[Stored items from a collection]
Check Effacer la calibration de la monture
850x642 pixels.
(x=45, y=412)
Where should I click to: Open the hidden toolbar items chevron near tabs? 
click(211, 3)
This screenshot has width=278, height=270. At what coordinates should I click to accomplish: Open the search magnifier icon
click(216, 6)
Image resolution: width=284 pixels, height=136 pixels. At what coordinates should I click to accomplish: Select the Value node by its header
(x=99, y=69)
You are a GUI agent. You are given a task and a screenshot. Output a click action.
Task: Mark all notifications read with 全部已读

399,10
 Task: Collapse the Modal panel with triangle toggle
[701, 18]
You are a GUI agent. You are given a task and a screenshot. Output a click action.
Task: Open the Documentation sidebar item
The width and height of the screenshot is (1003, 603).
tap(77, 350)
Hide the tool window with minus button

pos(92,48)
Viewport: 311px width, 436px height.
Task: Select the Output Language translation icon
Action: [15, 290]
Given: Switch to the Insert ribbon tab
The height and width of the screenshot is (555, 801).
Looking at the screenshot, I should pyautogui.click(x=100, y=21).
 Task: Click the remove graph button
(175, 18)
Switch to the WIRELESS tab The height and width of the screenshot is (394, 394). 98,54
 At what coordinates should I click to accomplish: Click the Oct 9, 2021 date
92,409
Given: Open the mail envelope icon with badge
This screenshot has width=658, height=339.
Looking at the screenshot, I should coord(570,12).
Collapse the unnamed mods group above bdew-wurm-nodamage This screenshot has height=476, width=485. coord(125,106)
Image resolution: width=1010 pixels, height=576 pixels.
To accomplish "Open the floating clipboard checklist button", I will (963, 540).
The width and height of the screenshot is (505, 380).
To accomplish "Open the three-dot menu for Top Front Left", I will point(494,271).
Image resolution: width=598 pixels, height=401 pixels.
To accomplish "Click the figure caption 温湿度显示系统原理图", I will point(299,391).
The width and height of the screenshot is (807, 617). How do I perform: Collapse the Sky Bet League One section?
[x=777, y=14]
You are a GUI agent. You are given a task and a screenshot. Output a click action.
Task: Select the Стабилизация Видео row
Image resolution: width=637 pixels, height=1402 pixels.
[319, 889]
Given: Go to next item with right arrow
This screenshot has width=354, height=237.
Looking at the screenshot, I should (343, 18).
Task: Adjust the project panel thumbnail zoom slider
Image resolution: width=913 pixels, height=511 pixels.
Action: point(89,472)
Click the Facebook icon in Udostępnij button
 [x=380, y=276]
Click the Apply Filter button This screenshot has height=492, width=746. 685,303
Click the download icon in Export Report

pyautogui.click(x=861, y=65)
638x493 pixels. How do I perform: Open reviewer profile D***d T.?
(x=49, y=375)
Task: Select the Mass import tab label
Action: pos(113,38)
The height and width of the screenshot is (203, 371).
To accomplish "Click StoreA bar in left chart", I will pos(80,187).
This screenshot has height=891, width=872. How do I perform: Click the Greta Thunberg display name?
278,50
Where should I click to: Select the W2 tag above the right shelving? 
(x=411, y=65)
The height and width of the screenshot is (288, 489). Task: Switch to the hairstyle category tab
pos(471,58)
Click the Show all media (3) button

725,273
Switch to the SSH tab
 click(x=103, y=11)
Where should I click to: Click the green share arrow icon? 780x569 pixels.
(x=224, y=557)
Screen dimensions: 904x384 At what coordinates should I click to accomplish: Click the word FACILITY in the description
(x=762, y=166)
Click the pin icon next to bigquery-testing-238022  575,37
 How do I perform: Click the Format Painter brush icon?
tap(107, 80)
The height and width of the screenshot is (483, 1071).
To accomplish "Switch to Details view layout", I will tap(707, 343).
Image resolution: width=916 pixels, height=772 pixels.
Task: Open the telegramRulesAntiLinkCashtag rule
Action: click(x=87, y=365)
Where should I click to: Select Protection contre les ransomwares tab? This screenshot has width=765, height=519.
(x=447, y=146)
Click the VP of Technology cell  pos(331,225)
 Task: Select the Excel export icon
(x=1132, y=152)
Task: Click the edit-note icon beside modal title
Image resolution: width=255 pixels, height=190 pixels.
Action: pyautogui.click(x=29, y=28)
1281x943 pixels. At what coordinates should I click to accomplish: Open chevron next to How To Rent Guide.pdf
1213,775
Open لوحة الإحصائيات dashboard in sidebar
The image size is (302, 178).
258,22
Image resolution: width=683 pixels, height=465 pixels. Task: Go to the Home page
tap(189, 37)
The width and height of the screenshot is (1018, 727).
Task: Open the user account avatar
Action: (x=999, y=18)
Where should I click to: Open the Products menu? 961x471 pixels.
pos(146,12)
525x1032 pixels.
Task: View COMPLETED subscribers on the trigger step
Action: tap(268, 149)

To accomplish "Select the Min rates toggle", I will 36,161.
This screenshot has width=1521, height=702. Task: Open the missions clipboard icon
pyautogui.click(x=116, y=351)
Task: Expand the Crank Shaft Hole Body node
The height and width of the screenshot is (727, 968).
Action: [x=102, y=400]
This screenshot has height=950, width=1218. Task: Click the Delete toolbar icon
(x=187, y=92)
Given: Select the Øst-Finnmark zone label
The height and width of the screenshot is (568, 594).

[WHAT YOU ARE ASKED TO DO]: Using the records above, list each line that includes "sidebar".

[SOLVED EXERCISE]:
Task: Open the Documentation sidebar item
Open لوحة الإحصائيات dashboard in sidebar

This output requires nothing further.